Since I fell in love with the pictures of the Shanghai Mansion’s interior when I booked the room, I didn’t think twice about the hotel’s location in Bangkok. The city is so huge that I rarely end up in the same area twice anyway. Coincidentally, Shanghai Mansion is located in the heart of Chinatown, on Yaowarat Road, recently named one of the “10 coolest streets in the world” by Time Out magazine. The newly opened “Potong”, tucked away in Chinatown, is considered one of the best recommendations in town.

Founded more than 200 years ago, Bangkok’s Chinatown is considered the world’s oldest community of Chinese outside of China. The area is experiencing a new boom since the Metro was extended to the old town around the Royal Palace in 2019. Chinese temples and shrines are ubiquitous – the 1658 Leng Buai La Shrine is not only the oldest Chinese temple in Bangkok, but possibly the oldest in all of Thailand – with huge dragon motifs, shops full of traditional Chinese remedies and dried plants whose uses are not readily apparent.

Street art and street food

There are street art galleries, but also dark, motor-oil-smelling corners where car dismantlers hang out. It feels more like Hong Kong than Thailand’s capital when the colorful neon signs with mostly Chinese characters light up at night, street kitchens display their glazed ducks, and restaurants serve specialties like shark fin soup and bird’s nest soup, the “caviar of the East”.

During the day the street is a busy thoroughfare with the usual Bangkok mix of taxis, buses, tuk-tuks and motorbikes, but at night it fills with hundreds of pedestrians. Most of them are locals who crowd around the tiny tables of the street vendors. Right in front of the hotel entrance, a chestnut vendor sets up his stall every night, and right next to him you can get freshly roasted skewers from a huge selection. Except for Mondays, when almost everything is closed and the sale of street food, massages and the like is prohibited. On this day, everything is thoroughly cleaned.

11-story Mega Mall

Shanghai Mansion is perfectly located for exploring Bangkok. The nearest subway station is not far away and the old Hua Lamphong Railway Station is also within walking distance. It’s easiest to take a tuk-tuk to the nearest pier on the Chao Praya River and cross the river to Bangkok’s most fashionable megamall, ICONSIAM. More than can be explored in a single visit, it boasts 11 floors of everything from budget brand chains to high-end luxury labels, including a floating market and indoor waterfall.

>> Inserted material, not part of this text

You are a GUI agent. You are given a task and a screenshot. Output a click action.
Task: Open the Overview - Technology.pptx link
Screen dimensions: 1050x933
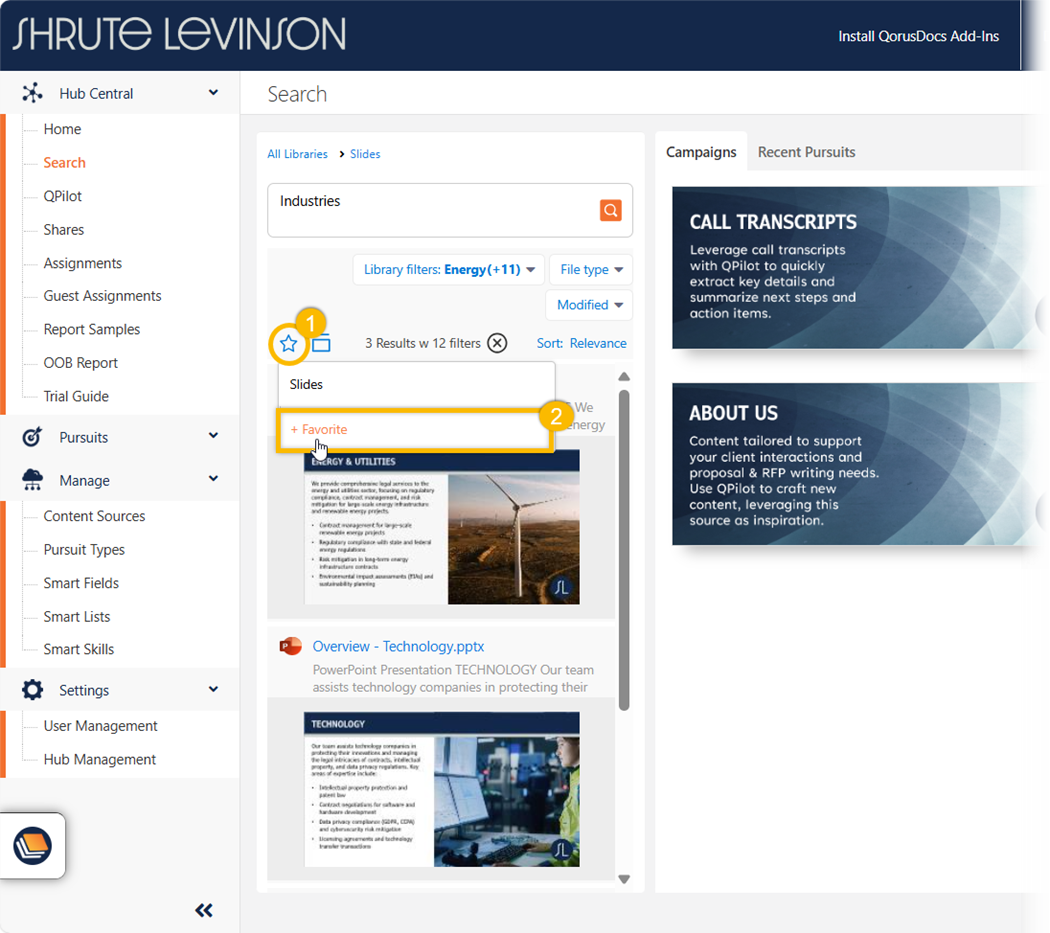point(398,646)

Shanghai Mansion – „Oasis in the City“

As we make our way from the front desk to our rooms, the serene coolness and silence of the hotel is an almost sacred contrast to the hustle and bustle outside. One floor above the lobby, we finally come face to face with the sight that had magically drawn me in on the Internet – a four-story Zen courtyard surrounded by verandas and centered on an elongated, shallow water garden filled with fish and greenery, with colorful bamboo lanterns filling the airspace above. The Zen garden of the Shanghai Mansion not only creates a uniquely contemplative atmosphere.

According to the owners, the Burasari Group, which operates four hotels in Thailand (in Bangkok and Phuket) and one in Laos, one of their goals is to provide a cooler environment in all of their properties, including water features, with a target of 3°C below the outside temperature, to offer guests an “oasis in the city.” The verandas in front of the rooms and suites are furnished with an impressive collection of antique furniture, inlaid gaming tables, display cases full of Chinese vases, all on loan, making it feel more like being invited to a friend’s “mansion” than a hotel.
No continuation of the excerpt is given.